4. Computational Workflow & Annotation Pipelines
Data Processing Steps
Data Ingestion:
- Harmonized datasets stored in EBRAINS Bucket.
- Preprocessing pipelines clean and standardize data.
Feature Engineering:
- AI models extract clinically relevant patterns from EEG, MRI, and biomarkers.
AI-Generated Annotations:
- Automated tagging of diagnostic features in structured reports.
- Explainability modules (SHAP, LIME) ensure transparency in predictions.

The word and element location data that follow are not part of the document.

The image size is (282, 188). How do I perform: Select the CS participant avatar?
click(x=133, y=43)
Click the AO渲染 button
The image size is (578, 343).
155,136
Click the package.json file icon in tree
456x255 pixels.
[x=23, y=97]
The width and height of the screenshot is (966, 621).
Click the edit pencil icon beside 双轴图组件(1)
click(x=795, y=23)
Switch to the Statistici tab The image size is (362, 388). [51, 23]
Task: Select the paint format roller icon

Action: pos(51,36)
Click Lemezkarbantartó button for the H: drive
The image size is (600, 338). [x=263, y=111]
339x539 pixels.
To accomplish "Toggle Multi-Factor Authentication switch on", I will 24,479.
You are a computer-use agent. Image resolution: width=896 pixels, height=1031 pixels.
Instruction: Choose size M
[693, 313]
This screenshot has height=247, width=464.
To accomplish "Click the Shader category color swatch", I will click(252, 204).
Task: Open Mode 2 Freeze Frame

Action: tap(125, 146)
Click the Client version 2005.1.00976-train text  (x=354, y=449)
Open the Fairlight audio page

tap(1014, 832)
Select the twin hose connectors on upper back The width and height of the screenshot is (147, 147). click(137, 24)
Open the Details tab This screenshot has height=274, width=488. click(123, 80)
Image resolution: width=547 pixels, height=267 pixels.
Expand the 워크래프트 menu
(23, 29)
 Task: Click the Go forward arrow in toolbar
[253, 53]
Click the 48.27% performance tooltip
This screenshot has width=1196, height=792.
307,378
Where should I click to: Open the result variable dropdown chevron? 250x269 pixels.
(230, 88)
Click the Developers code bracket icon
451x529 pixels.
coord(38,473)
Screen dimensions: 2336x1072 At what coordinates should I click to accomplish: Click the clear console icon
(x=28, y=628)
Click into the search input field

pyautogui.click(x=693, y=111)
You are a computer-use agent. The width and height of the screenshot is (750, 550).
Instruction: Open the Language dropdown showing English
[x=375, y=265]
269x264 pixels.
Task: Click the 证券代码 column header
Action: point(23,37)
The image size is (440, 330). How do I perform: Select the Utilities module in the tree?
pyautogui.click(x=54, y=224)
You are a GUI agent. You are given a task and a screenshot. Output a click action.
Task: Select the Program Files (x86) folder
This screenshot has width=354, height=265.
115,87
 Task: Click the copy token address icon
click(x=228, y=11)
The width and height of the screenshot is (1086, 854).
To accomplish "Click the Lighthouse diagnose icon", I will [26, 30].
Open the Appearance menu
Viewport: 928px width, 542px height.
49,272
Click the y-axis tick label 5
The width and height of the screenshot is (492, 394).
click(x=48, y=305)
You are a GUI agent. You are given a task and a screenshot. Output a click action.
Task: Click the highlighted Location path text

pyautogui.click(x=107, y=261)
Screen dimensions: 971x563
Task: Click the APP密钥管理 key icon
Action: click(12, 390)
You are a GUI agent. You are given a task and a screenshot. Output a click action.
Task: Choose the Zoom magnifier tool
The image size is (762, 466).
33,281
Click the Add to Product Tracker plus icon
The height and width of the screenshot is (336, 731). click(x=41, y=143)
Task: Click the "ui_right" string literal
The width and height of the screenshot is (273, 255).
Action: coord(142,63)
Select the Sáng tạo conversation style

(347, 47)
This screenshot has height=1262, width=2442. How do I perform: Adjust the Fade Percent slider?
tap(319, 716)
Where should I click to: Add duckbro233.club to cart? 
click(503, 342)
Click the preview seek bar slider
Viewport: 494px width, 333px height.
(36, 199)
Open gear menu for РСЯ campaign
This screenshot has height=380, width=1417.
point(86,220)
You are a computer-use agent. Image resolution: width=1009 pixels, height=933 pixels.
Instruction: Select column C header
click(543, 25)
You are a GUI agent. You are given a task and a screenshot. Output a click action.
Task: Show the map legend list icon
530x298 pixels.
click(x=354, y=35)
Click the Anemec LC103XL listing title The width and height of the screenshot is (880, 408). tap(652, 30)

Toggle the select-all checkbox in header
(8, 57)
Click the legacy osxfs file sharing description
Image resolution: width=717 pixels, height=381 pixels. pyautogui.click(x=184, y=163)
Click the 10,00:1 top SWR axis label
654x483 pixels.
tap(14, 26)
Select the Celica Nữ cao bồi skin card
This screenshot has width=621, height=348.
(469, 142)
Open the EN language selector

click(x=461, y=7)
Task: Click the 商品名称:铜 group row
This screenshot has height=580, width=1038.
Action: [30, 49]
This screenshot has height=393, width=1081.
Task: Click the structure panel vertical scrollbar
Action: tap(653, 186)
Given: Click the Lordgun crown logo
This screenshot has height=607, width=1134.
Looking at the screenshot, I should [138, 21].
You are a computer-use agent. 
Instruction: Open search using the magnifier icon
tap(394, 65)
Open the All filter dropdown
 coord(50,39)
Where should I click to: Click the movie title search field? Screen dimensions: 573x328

Clinical Decision Support Integration:
- AI-annotated findings fed into interactive dashboards.
- Clinicians can adjust, validate, and modify annotations.
5. Validation & Real-World Testing
Prospective Clinical Study
- Multi-center validation of AI-based annotations & risk stratifications.
- Benchmarking against clinician-based diagnoses.
- Real-world testing of AI-powered structured reporting.
Quality Assurance & Explainability
- Annotations linked to structured knowledge graphs for improved transparency.
- Interactive annotation editor allows clinicians to validate AI outputs.
6. Collaborative Development
The project is open to contributions from researchers, clinicians, and developers.
Key tools include:
- Jupyter Notebooks: For data analysis and pipeline development.
- Example: probabilistic imputation
- Wiki Pages: For documenting methods and results.
- Drive and Bucket: For sharing code, data, and outputs.
- Collaboration with related projects:
- Example: Beyond the hype: AI in dementia – from early risk detection to disease treatment
7. Tools and Technologies
Programming Languages:
- Python for AI and data processing.
Frameworks:
- TensorFlow and PyTorch for machine learning.
- Flask or FastAPI for backend services.
Visualization:
- Plotly and Matplotlib for interactive and static visualizations.
EBRAINS Services:
- Collaboratory Lab for running Notebooks.
- Buckets for storing large datasets.
Why This Matters
- The annotation system ensures that AI-generated insights are structured, interpretable, and clinically meaningful.
- It enables real-time tracking of disease progression across the three diagnostic axes.
- It facilitates integration with electronic health records and decision-support tools, improving AI adoption in clinical workflows.